* Selected passage:
DAVID GREENE, BYLINE: Well, Renee, we got interested in all of this when we saw a study from the Pew Research Center. It said that a third of young adults in this country say that they don't identify with any organized religion. And so for this conversation, we met with some young men and women in their 20s and 30s and they have all been struggling with the role of faith and religion in their lives. Now, this is Melissa Adelman. She was raised Catholic but doesn't call herself that anymore.

MELISSA ADELMAN: Moving away from Catholicism for me was a loss, a negative thing, and sort of, you know, a rejection of a set of beliefs. But at the same time, it's not like you move away from religion and then have nothing or have sort of this emptiness where you feel like, oh geez, I wish that I believed in something because now, you know, I have this negative space in my life. I think you can fill it with lots of really good things.

MONTAGNE: So she doesn't feel an emptiness without religion. Is that a sense that you got from everyone at the table?

GREENE: I would say it really is. I mean none of these young people felt a feeling of emptiness but they do feel conflicted, and they seem to recognize that religion fills certain needs. And let's listen to more here. We're going to hear again from Melissa Adelman. But first Kyle Simpson. He found Christianity when he was a teenager. He's drifted away from religion, but he's had these moments of doubt.

KYLE SIMPSON: Last year, when I turned 26, I had my mini-existential crisis when I realized, oh my gosh, what's going to happen when I die? Am I just going to end up in the ground and like everything I've worked for, all my memories, are for naught? I still have that feeling every once in a while in the stereotypical moments when you're like sitting alone in the dark and you can't go to bed and you start thinking about that. But I don't know if that's emptiness. That's more just a fear that I hope others have.

GREENE: Are you jealous in a way of people who are part of an organized religious community and have that answer and kind of feel like they know what will happen when they die and don't have to ask that question?

SIMPSON: I'm definitely jealous of that comfort. I don't know if, like, jealous is the word because I don't know if I want what that is because I want to believe it right now.

* Dataset content:

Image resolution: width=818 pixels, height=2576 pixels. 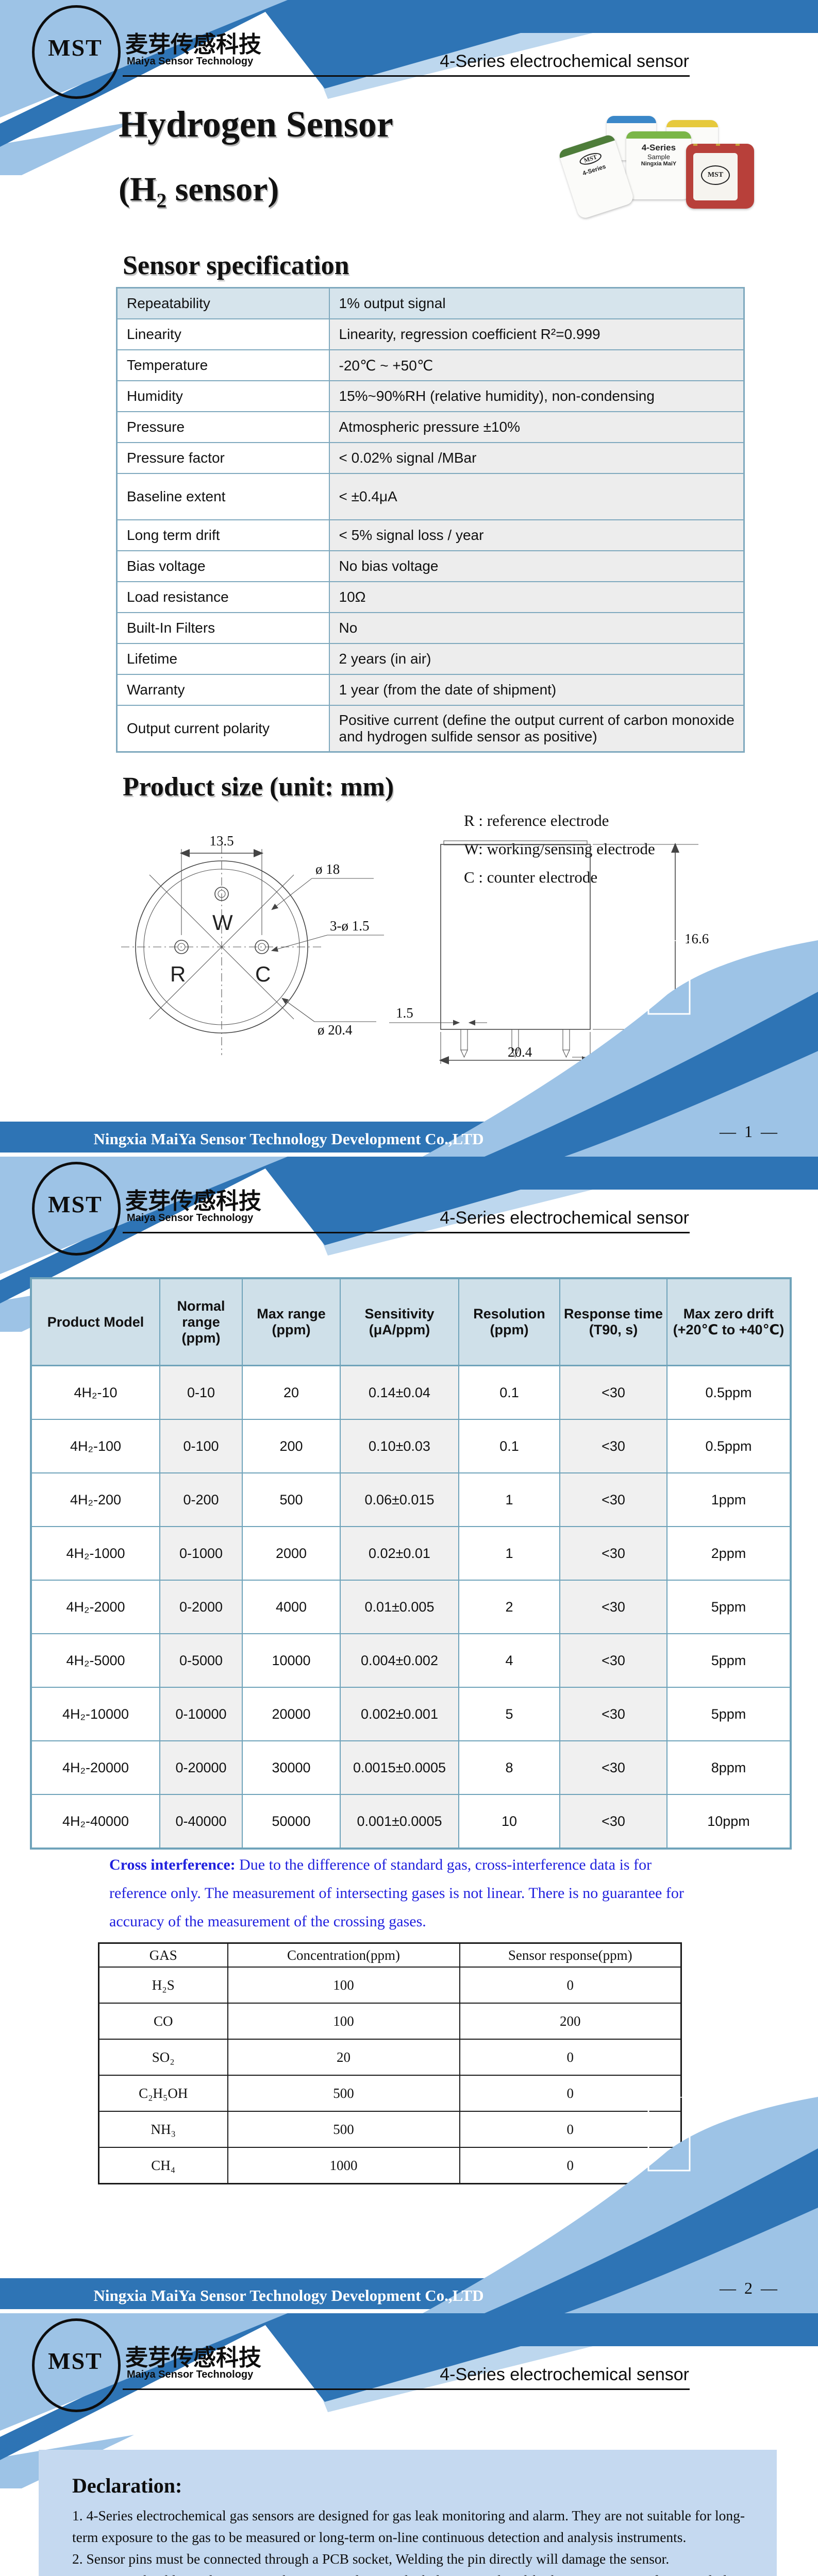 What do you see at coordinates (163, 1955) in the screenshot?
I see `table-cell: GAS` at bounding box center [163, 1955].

* Instructions:
**1)** Answer these questions about the transcript on young adults and religion, one line each:
(a) According to the Pew Research Center study, what share of young adults in the country say they don't identify with any organized religion?
(b) In what religion was Melissa Adelman raised?
(c) How old was Kyle Simpson when he had what he calls his mini-existential crisis?
**2)** In the transcript on young adults and religion, rewrite the paragraph beginning "Moving away from Catholicism for me" more briefly, keeping its main points.
**3)** Write the next part of the transcript on young adults and religion, picking up after Simpson's last line.

* Answers by task:
**1)**
(a) A third.
(b) Catholicism.
(c) 26.

**2)** Leaving Catholicism was a loss for me, a rejection of a set of beliefs. But leaving religion doesn't leave you with nothing, or with an emptiness that makes you wish you believed in something. You can fill that space with many really good things.

**3)**
ADELMAN: For me it's not about the beliefs that I wish I had. 'Cause I don't envy other people their beliefs, I guess. I'm comfortable with the place that I've come to. I do seek that sense of community, I think is probably the biggest thing for me, that tradition and community and support network. That's what I would look for.

RIGOBERTO PEREZ: But you don't have to have a sense of community from religion. I don't get my sense of community from religion. My community: I'm a veteran, I ride sport bikes. I'm a fan of a football team. You know, people can get that sense of community from everywhere.

GREENE: That third voice there is a young Iraq War veteran named Rigoberto Perez. He was raised in a strict Christian home. And now sitting just to his right in our circle, a young woman named Lizz Reeves. She has felt unwelcome when she's gone to church because of her spiritual doubts and also her views on social issues. But Lizz is also looking for that sense of belonging that religion can provide.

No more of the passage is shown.